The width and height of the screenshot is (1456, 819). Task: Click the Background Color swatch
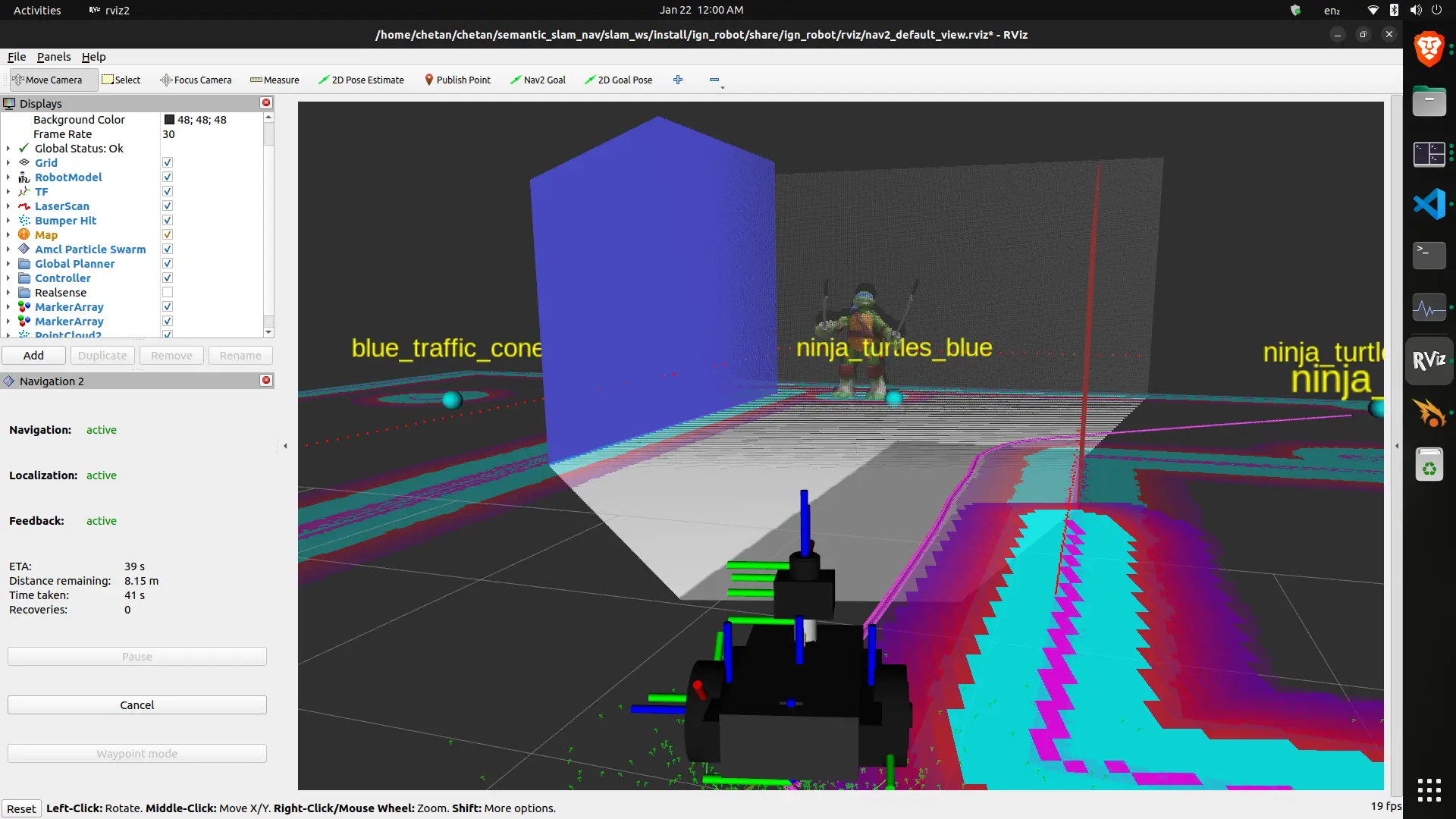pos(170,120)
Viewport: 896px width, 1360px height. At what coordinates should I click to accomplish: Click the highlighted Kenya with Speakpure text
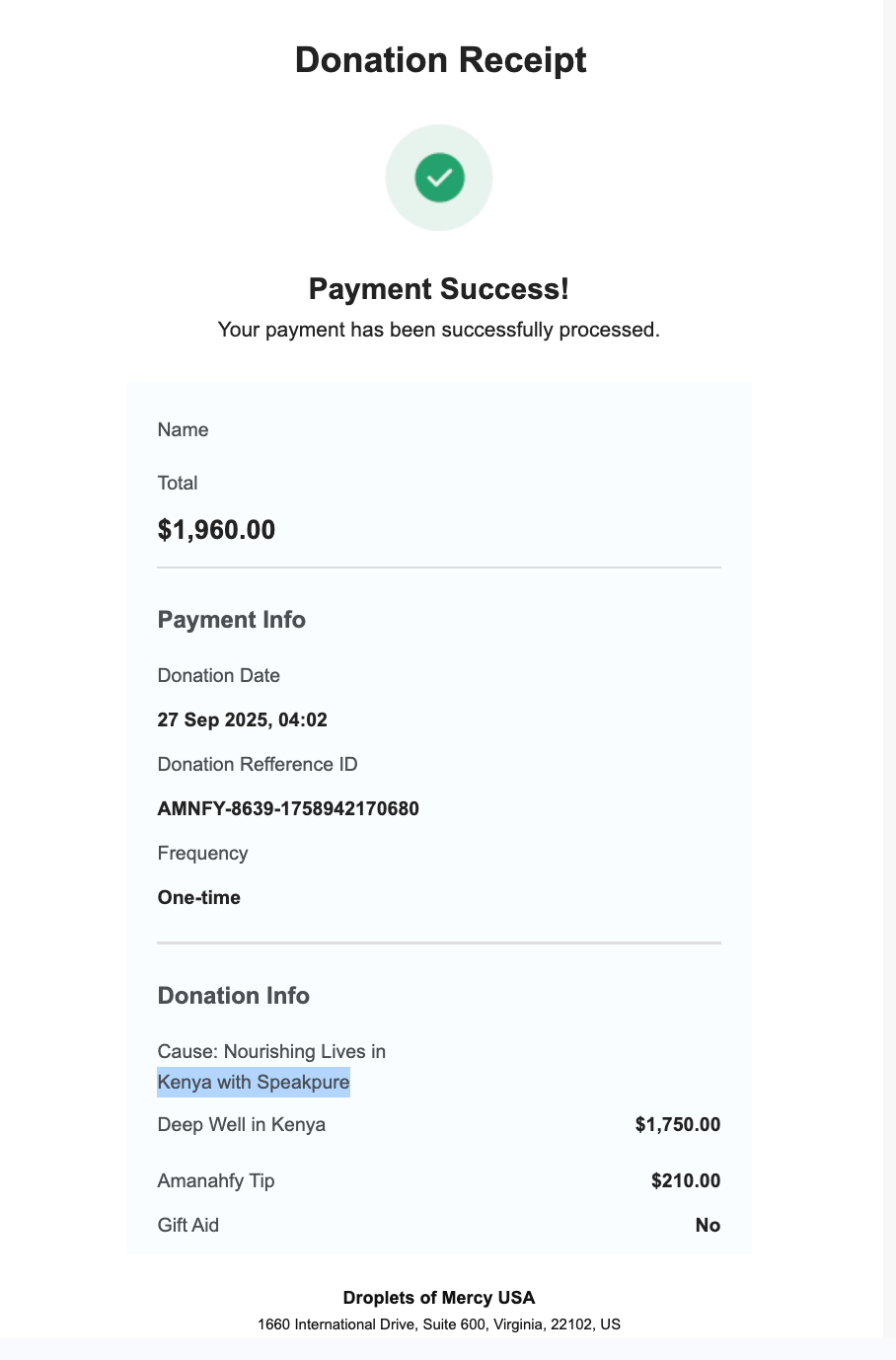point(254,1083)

...

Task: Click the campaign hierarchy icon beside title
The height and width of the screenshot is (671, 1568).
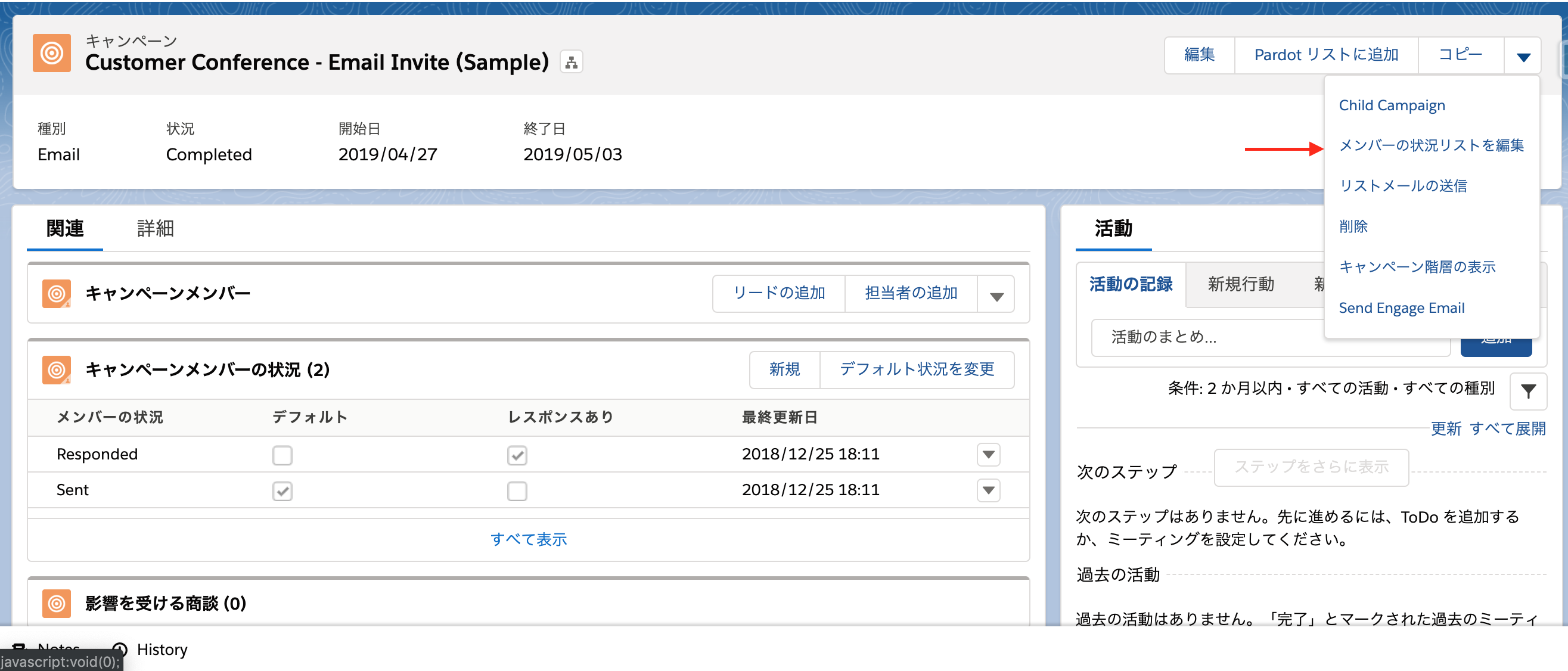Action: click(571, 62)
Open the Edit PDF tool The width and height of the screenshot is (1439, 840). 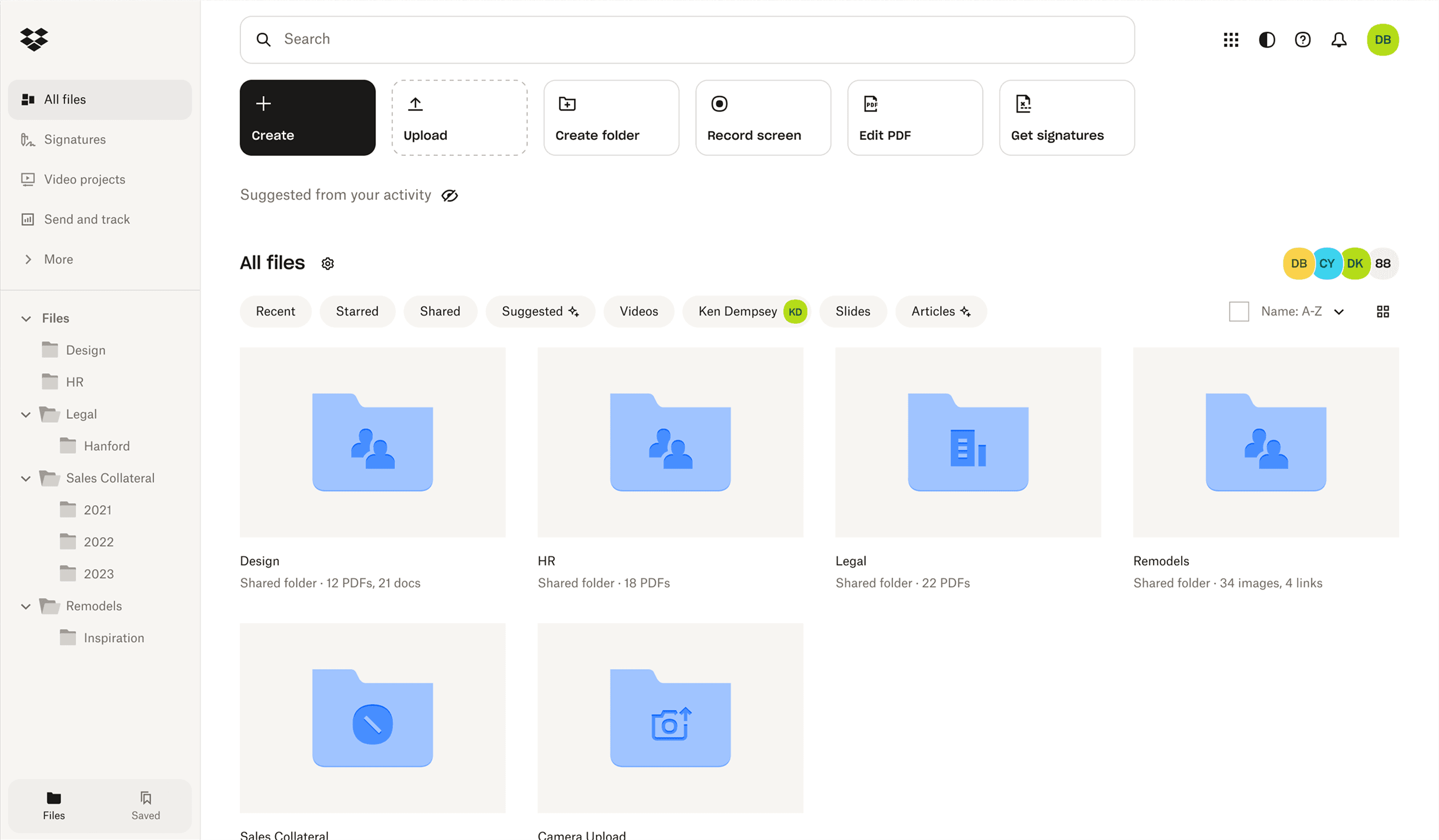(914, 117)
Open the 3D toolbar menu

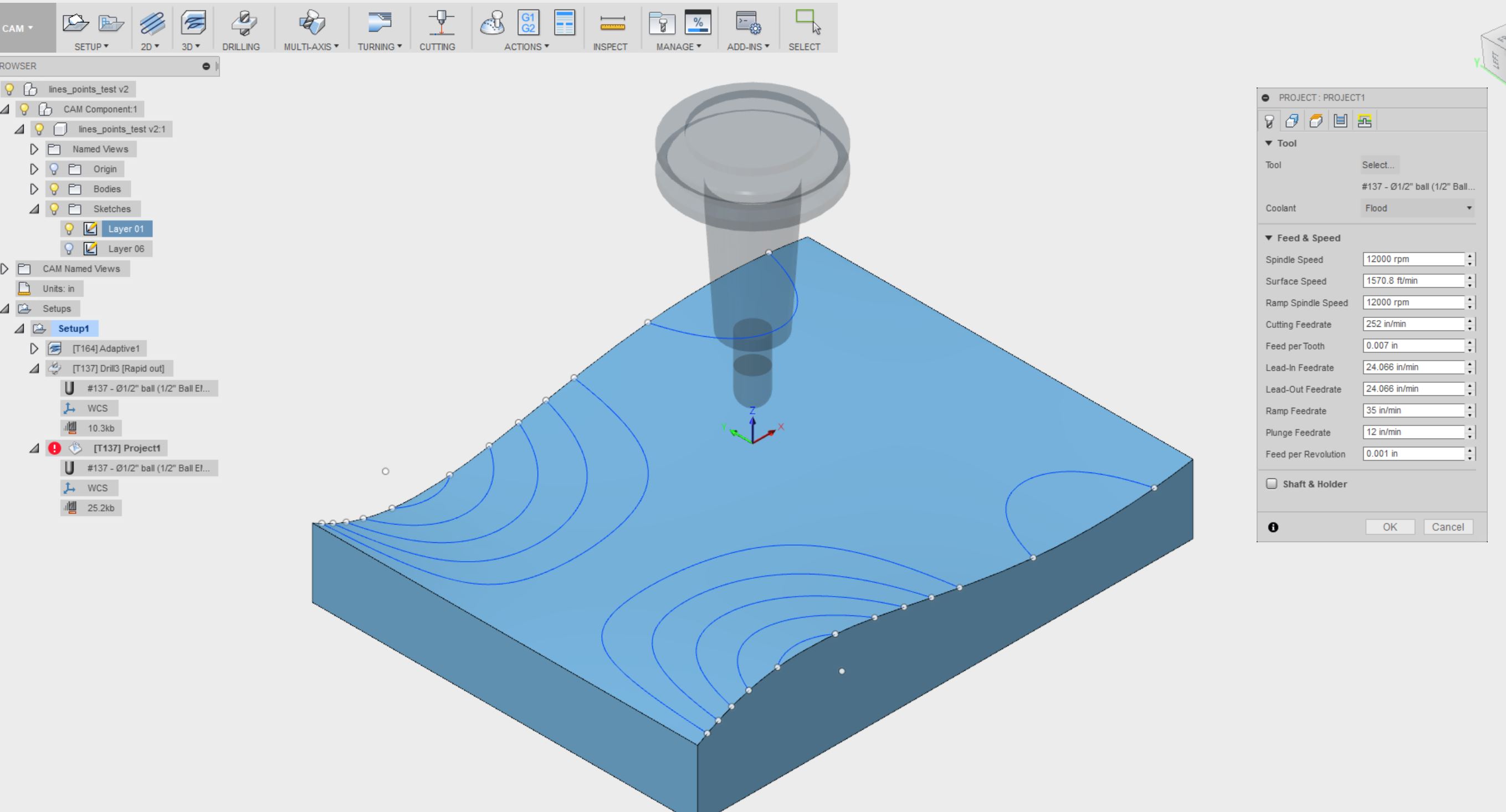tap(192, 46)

...

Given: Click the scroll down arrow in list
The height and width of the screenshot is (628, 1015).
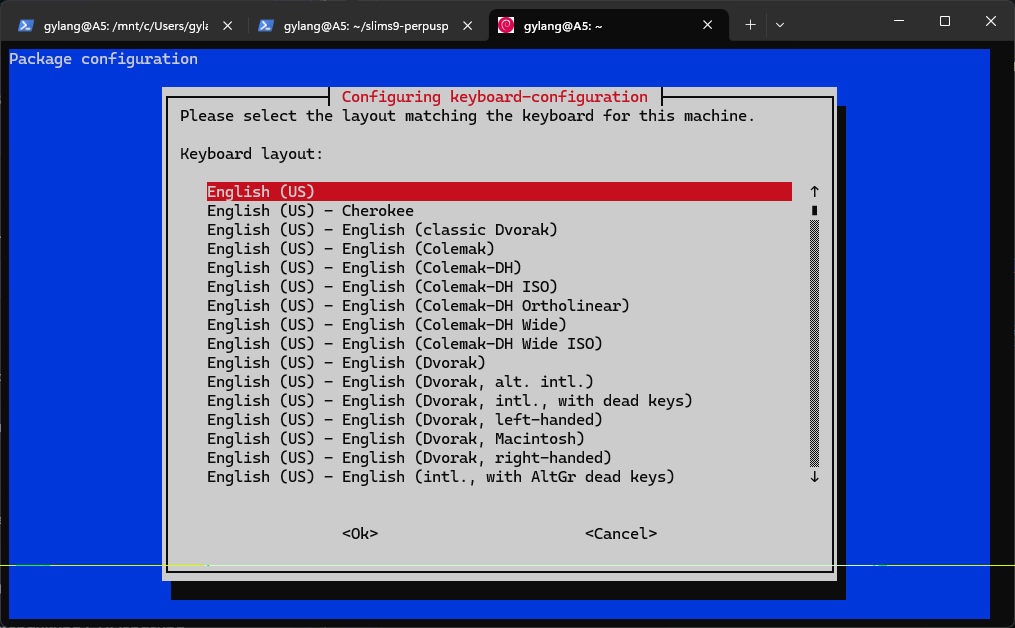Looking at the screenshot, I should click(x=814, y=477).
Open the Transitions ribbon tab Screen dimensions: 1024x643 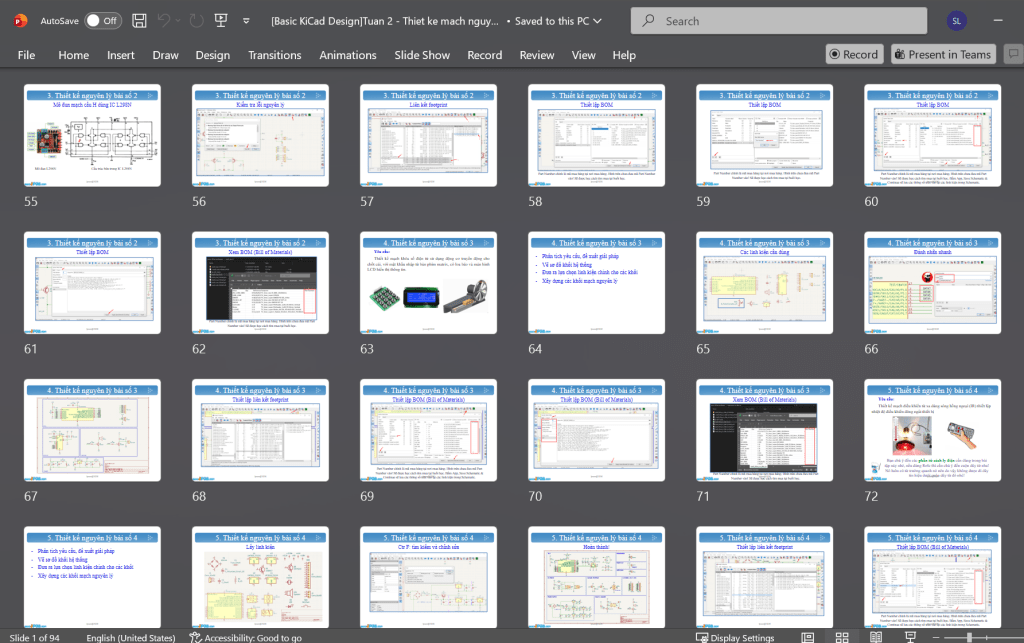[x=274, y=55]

**What the task asks**
Please rename "highlighted" to "underlined" in the rows from the line with "Viewport: 896px width, 1360px" to the line with "point(254,1083)", and return only those lines with everything else unchanged and the pictures left out.

**Result of this exercise**
Viewport: 896px width, 1360px height. At what coordinates should I click to accomplish: Click the underlined Kenya with Speakpure text
point(254,1083)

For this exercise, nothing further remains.